Why does my Python file directory structure not match my Dockerfile output?

My Dockerfile (run by a much larger docker-compose):

# set base image (host OS)
FROM python:3.7

ARG scorer

# set the working directory in the container
WORKDIR /code

# Download and install kenlm and stt for generating scorer files
RUN git clone https://github.com/kpu/kenlm.git --depth=1
RUN git clone https://github.com/coqui-ai/stt --depth=1
RUN apt-get update && apt-get install -y build-essential libboost-all-dev cmake libeigen3-dev
RUN mkdir /code/kenlm/build
RUN cd /code/kenlm/build && cmake .. && make -j 4

# copy the dependencies file to the working directory
COPY requirements.txt .

# copy libraries (asr-common)
COPY lib ./lib

# install dependencies
RUN pip install -r requirements.txt

# copy the content of the local src directory to the working directory
COPY src_code_folder ./src_code_folder
RUN mkdir -p /code/models
RUN ls -lF models
# empty directory as expected
COPY models/scorers/$scorer /code/models/${scorer}
RUN ls -lF models
# output (as expected):
# some.scorer*
RUN curl -o /code/models/model.tflite -L https://coqui.gateway.scarf.sh/english/coqui/v1.0.0-large-vocab/model.tflite
RUN ls -lF
# output (as expected):
# src_code_folder/
# kenlm/
# lib/
# models/
# requirements.txt*
# stt/

RUN ls -F models
# output (as expected):
# some.scorer*
# model.tflite*

# command to run on container start
CMD [ "python", "-m", "src_code_folder" ]
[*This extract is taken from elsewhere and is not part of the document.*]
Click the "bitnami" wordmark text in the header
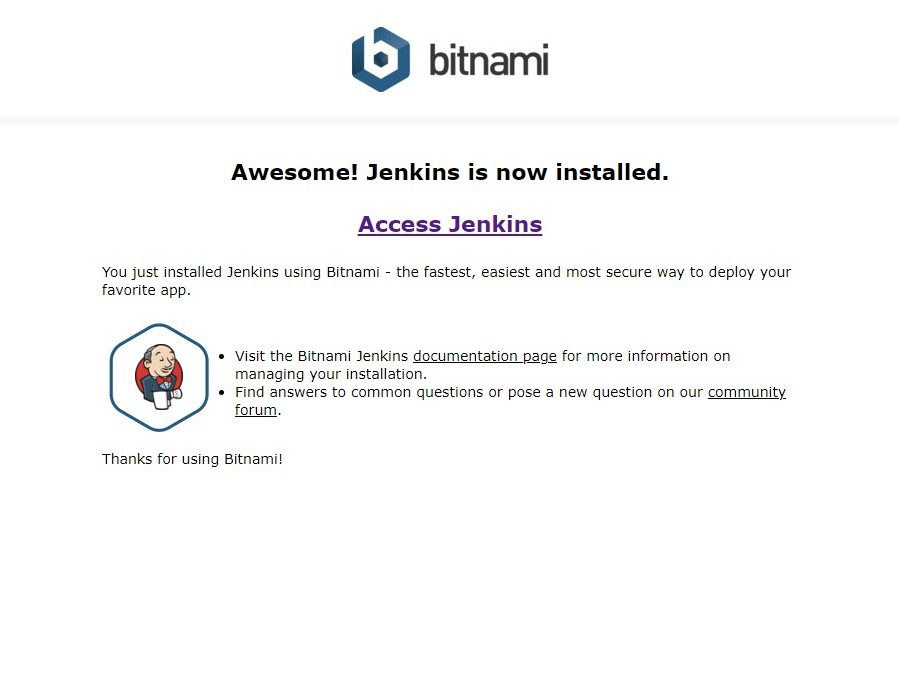The width and height of the screenshot is (899, 674). [x=489, y=59]
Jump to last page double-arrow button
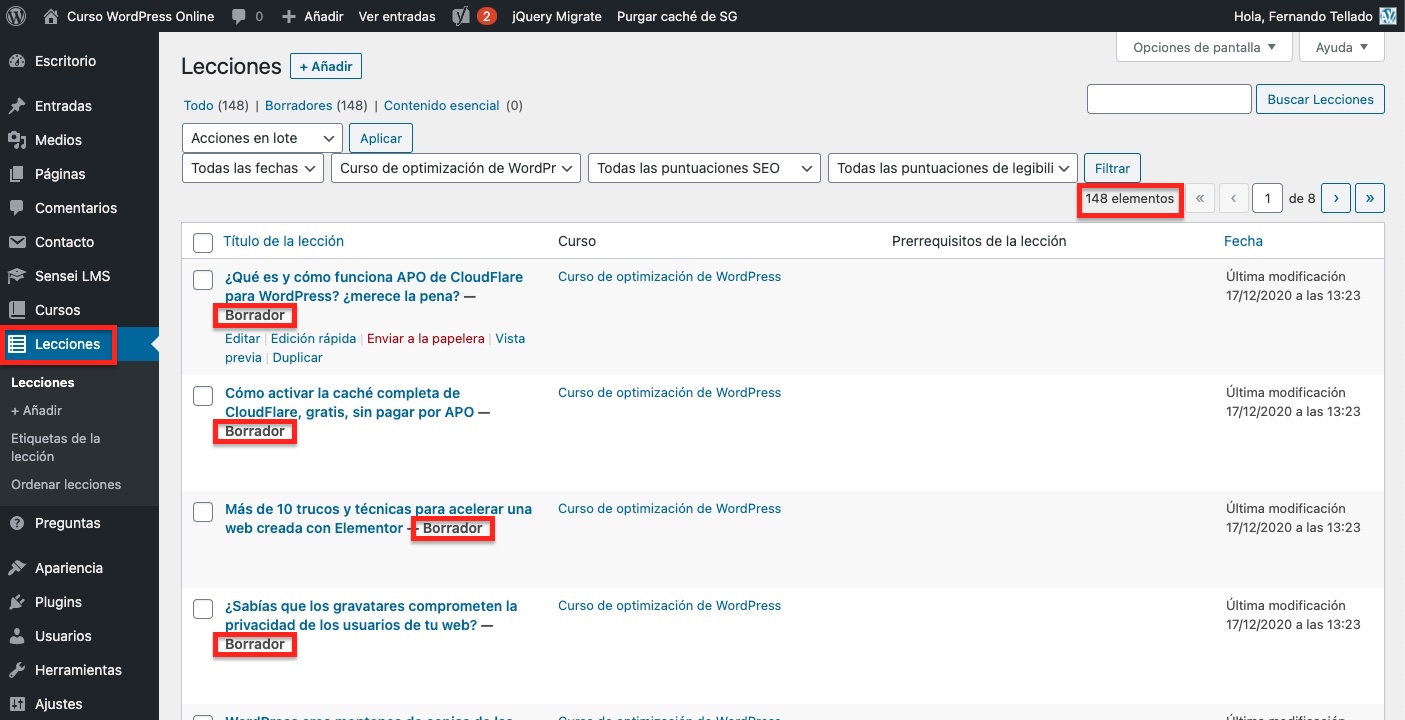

and the relevant code from the docker-compose.yml:

  coqui-asr:
    build:
      context: microservices/coqui-asr
      args:
        scorer: some.scorer
    container_name: coqui-asr
    restart: always
    environment:
      - MQTT_ENDPOINT
    depends_on:
      - broker
    volumes:
      - ./microservices/coqui-asr/models:/code/models

The Python code I’m using to check the directory structure:

pbmms = glob.glob(os.path.join(args.models_dir, "*.tflite"))
scorers = glob.glob(os.path.join(args.models_dir, "*.scorer"))
logger.debug(f"Input: {args.models_dir}")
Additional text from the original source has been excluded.